Незаметно для себя она уснула, и сон без сновидений смыл с души горечь обид, и наступившее утро вернуло все на свои места: солнце, море, весну, маму, воспоминания об отце, как обычно, улыбающемся, готовом к любым испытаниям судьбы.
# # #
Вы очень хорошо знаете также, что я Вас люблю гораздо больше, чем Вы того стоите, и отношусь к Вам лучше, чем Вы ко мне!.. Зачем же всю жизнь все сваливать на меня… Если Вы так слепы и не умеете разобрать хороших отношений, то не мне Вас от этой слепоты лечить. Иногда люди слепы, потому что это для них удобнее!
Л. Мизинова – А. Чехову
Париж:, 14 января 1899 года
– А знаешь, моя мама тоже когда-то училась в Санкт-Петербурге, в Смольном институте.
Марина недоверчиво посмотрела на Робера: «Ты шутишь?»
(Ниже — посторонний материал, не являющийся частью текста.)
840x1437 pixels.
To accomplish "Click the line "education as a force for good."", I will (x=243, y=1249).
– Да нет же, клянусь, это – чистая правда. – Оссейн даже перекрестился. – Она родилась в Киеве, а потом ее родители перебрались в Петербург. Мамин дедушка был состоятельным, богатым человеком, банкиром. А в Питере он прикупил еще и доходные дома. В общем, жили Миневские до революции весьма неплохо. Деду, конечно, было все равно, кто у него квартировал, но для студентов-вольнодумцев всегда делал скидки. Он к ним как-то благоволил, заходил запросто, чаевничал, винцом угощал обязательно, вел всякие политические разговоры. Может, был человеком широких взглядов, таким либералом, а может, чуял, к чему все тогда в России катилось. А перед Первой мировой, мама рассказывала, все дедовы квартиранты куда-то исчезли. Поговаривали, что они вслед за своим Лениным отправились в Швейцарию.
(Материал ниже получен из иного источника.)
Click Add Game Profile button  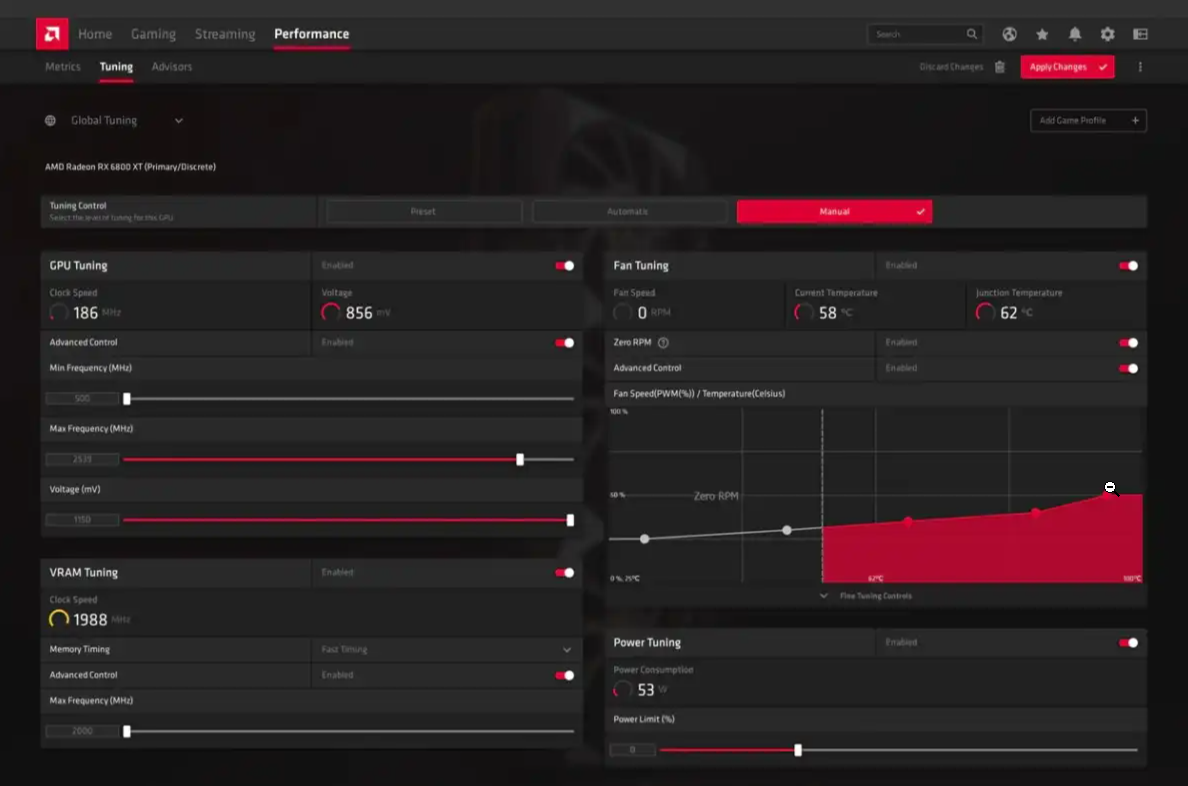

– А дальше? – спросила Марина.
– Что «дальше»? Революция. Деда, естественно, арестовали. Но вот тут началось самое интересное. – Робер по привычке сделал многозначительную театральную паузу. – Комиссар, который вызвал его на допрос, оказался одним из тех его студентов-квартирантов. Благодарным человеком оказался. Узнал деда, помог ему выправить документы и вместе с семьей отправиться из России в Румынию. Вот так мамина семья оказалась в Европе…
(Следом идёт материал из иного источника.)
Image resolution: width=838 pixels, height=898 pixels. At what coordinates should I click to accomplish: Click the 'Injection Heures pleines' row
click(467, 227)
В этот момент дверь в комнату внезапно распахнулась и заглянула сестра.
– О, а наши голубки, оказывается, здесь уединились и воркуют себе…
Марина обернулась к сестре и досадливо махнула рукой: «Элен!» А Робер покраснел.
Позже он вспоминал: «Когда я впервые увидел Марину, она была совсем ребенком… Я хорошо знал ее старших сестер: уважал ум и такт Ольги… дружил с Элен Валье, играл в театре «Старая голубятня» вместе с Одиль Версуа… Одиль как-то пригласила меня в гости. Едва переступил порог, сразу обратил внимание на Марину, которой в ту пору было всего 11 лет. Но при этом талантливая девочка уже успела дебютировать в кино… Она была похожа на ангела! Золотые локоны, лучистые глаза, белоснежная кожа! Такая хрупкая, эмоциональная, нежная! Но какие могут быть взаимоотношения между взрослым мужчиной и ребенком?..»
Какое-то время они не виделись, пока Оссейн не зазвал Одиль вместе с сестрами в свой театр «Ренессанс» на спектакль «Веревка», в котором он был занят в главной роли. После представления девушки шумной стайкой впорхнули к нему в гримерку и засыпали комплиментами. Оссейн не отводил глаз от Марины – из «маленькой мышки» балеринки она уже превратилась в настоящую красавицу. «Я был на десять лет старше, но при ней робел и краснел, словно мальчишка», – сознавался Робер.
Когда сестры Поляковы удалились, актриса, работавшая с Оссейном в театре, внимательно посмотрела на него и напророчила: «А ты ведь, пожалуй, женишься на Марине». – «Да ты что, ей всего шестнадцать!» – «А вот увидишь», – усмехнулась проницательная вещунья.
– …и в Париже твоя матушка встретила твоего будущего папу, – прервала затянувшуюся паузу Марина.
– Ах да, – кивнул Робер, – только не в Париже, а в Германии. Перед войной отца, как успешного студента Московской консерватории, направили на стажировку в Штутгарт и Берлин. Вот там-то он и познакомился с Анной Миневской. А счастливым результатом этой встречи стал я. Представляешь, какой коктейль во мне намешан? Папа – иранец (ну, перс, как раньше принято было говорить), мама – еврейка…
– То-то я смотрю, у нас много общего, – хитро прищурилась Марина. – Моя мама – русская дворянка со шведскими корнями, папа – из украинских цыган. Кроме того, в нашем роду были еще и татары.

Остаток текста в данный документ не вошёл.